> **Your instructions**:
Reproduce the lines of the data word for word, everything from the line containing "Image resolution: width=947" down to the line containing "Looking at the screenshot, I should coord(646,343).", including both of those lines. Do not include the pictures in your answer.

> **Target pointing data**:
-------------------------

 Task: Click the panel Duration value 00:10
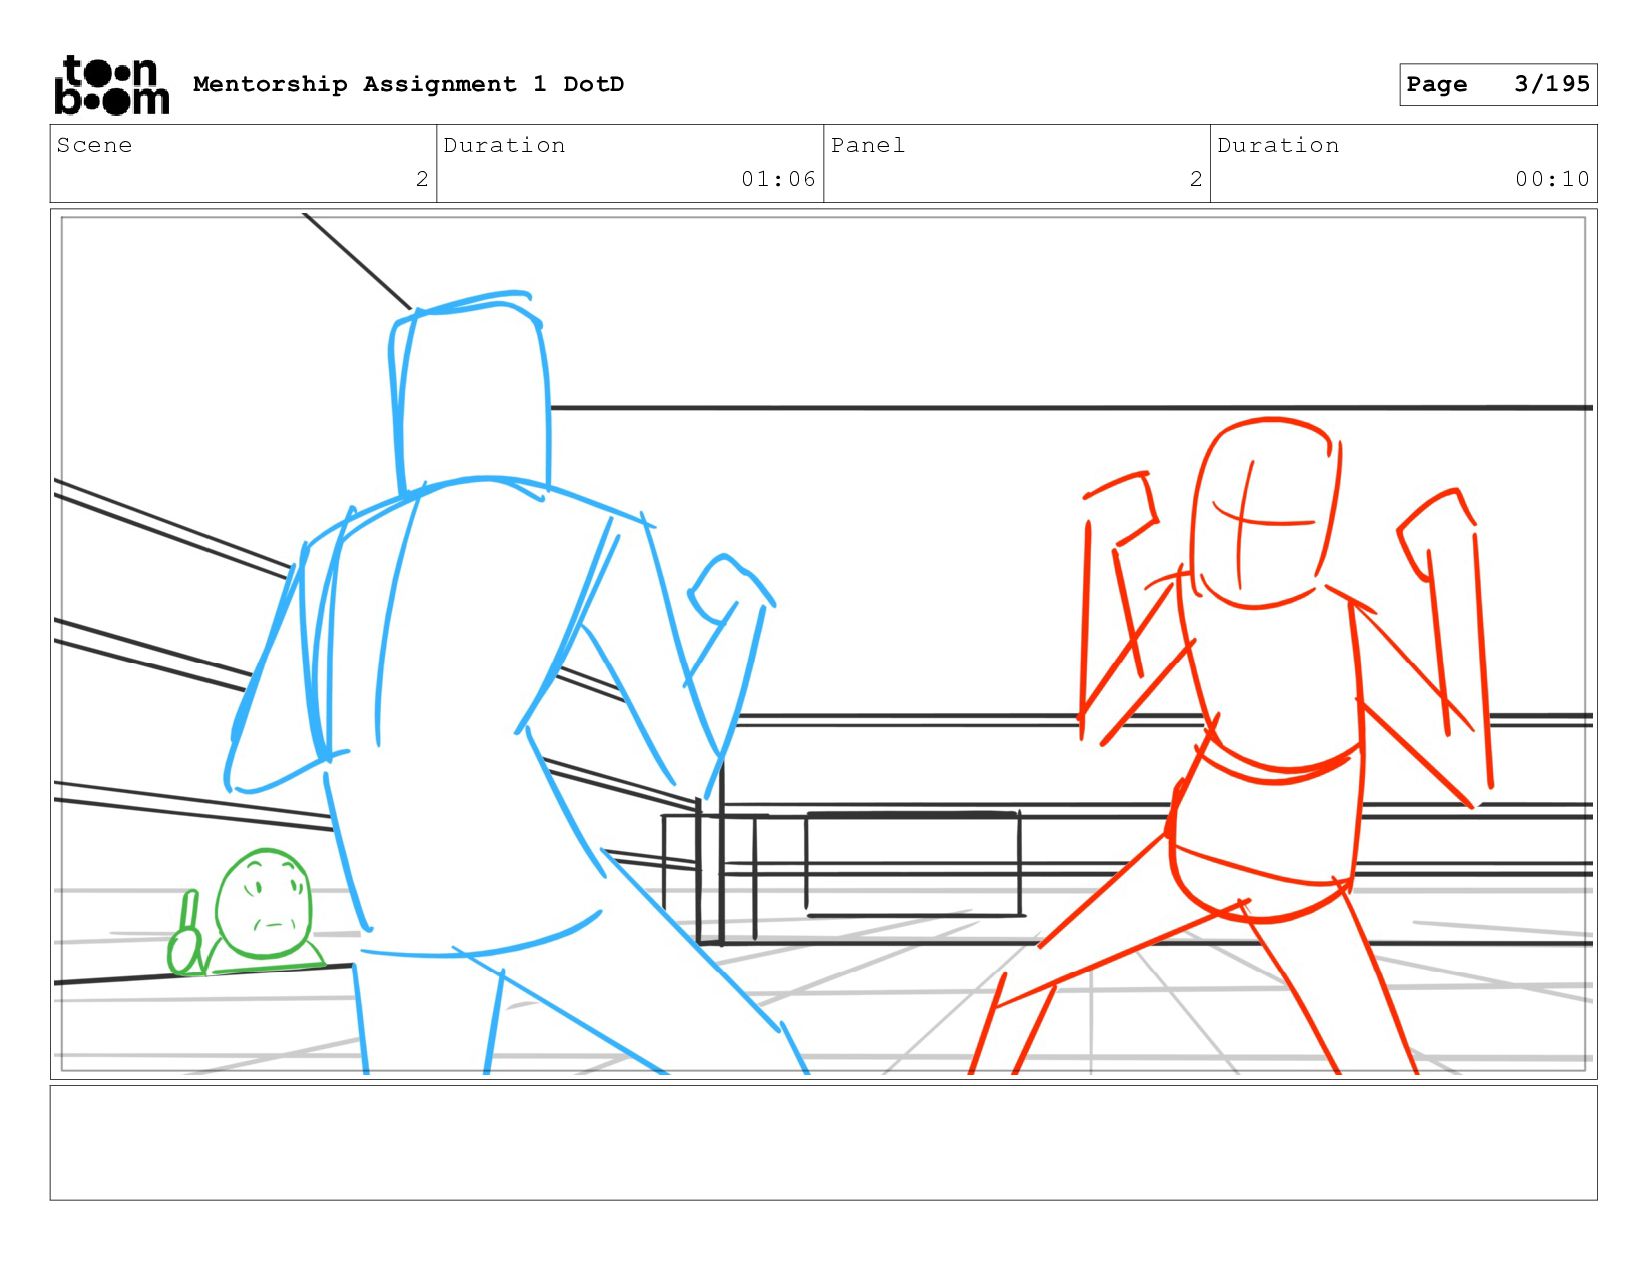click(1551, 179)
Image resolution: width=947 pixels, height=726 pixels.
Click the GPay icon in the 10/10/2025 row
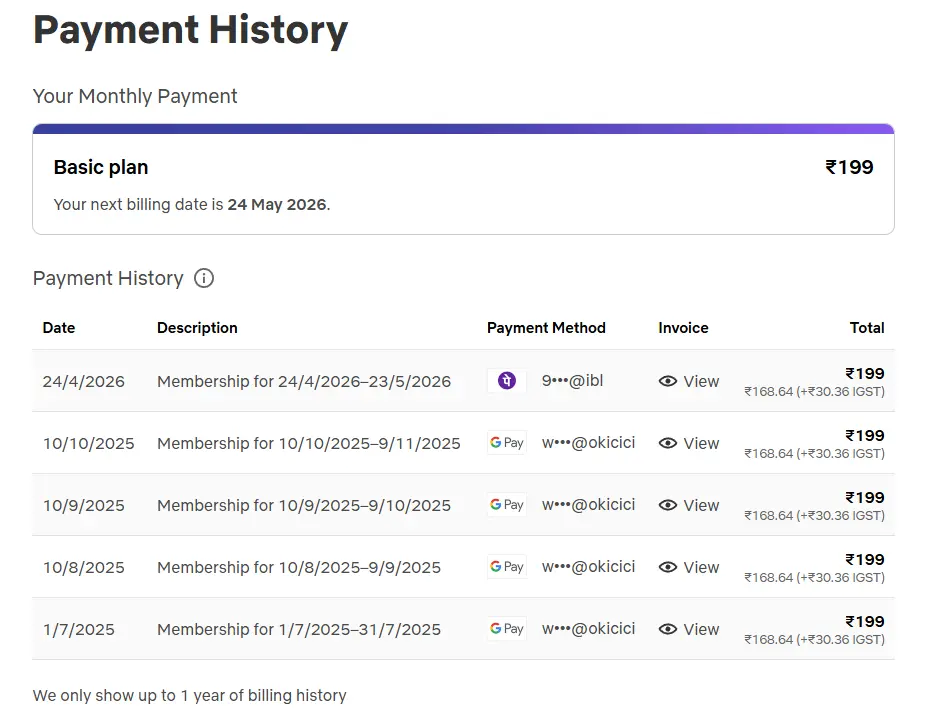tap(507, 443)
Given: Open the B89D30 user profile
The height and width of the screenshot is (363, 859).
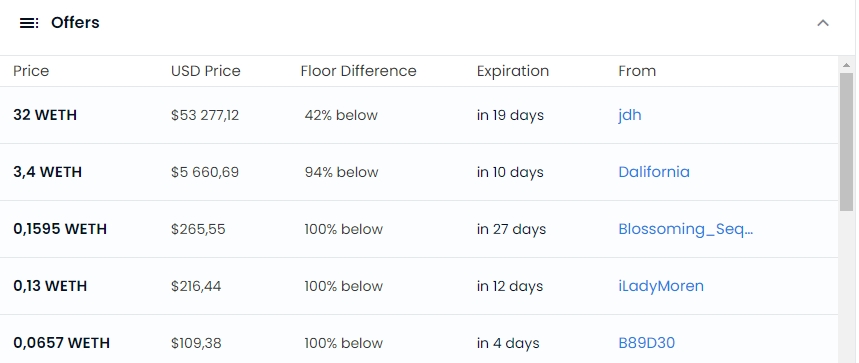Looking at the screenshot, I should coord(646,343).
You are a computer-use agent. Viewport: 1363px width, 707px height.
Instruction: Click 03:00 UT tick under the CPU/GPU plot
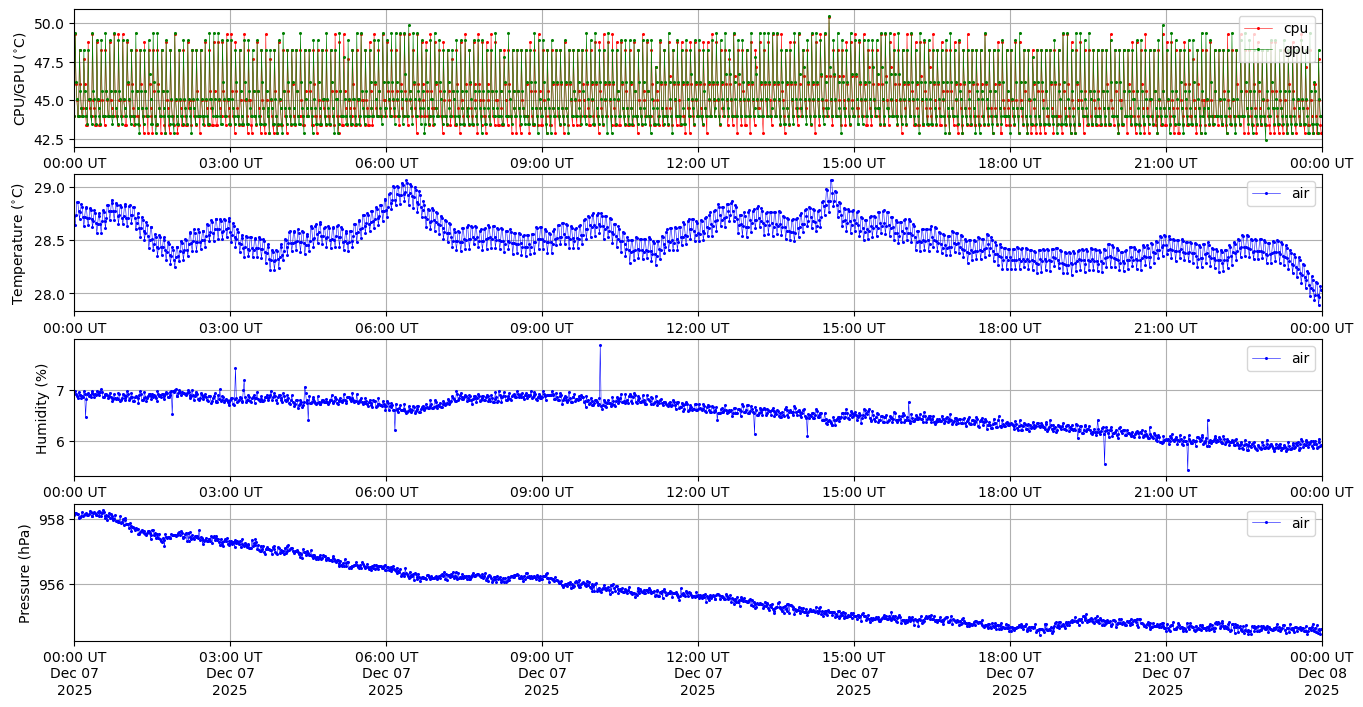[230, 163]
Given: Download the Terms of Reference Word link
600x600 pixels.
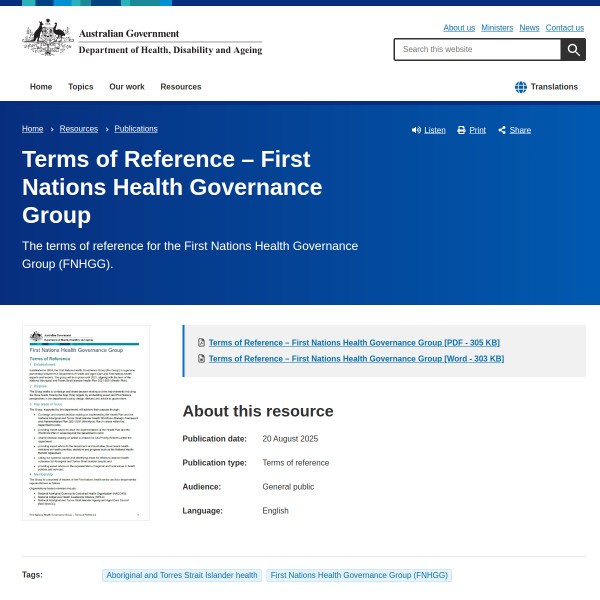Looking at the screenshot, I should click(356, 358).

-------------------------

> **Final result**:
Image resolution: width=947 pixels, height=726 pixels.
Click the GPay icon in the 10/10/2025 row
tap(507, 443)
Given: Open the B89D30 user profile
The height and width of the screenshot is (363, 859).
Looking at the screenshot, I should coord(646,343).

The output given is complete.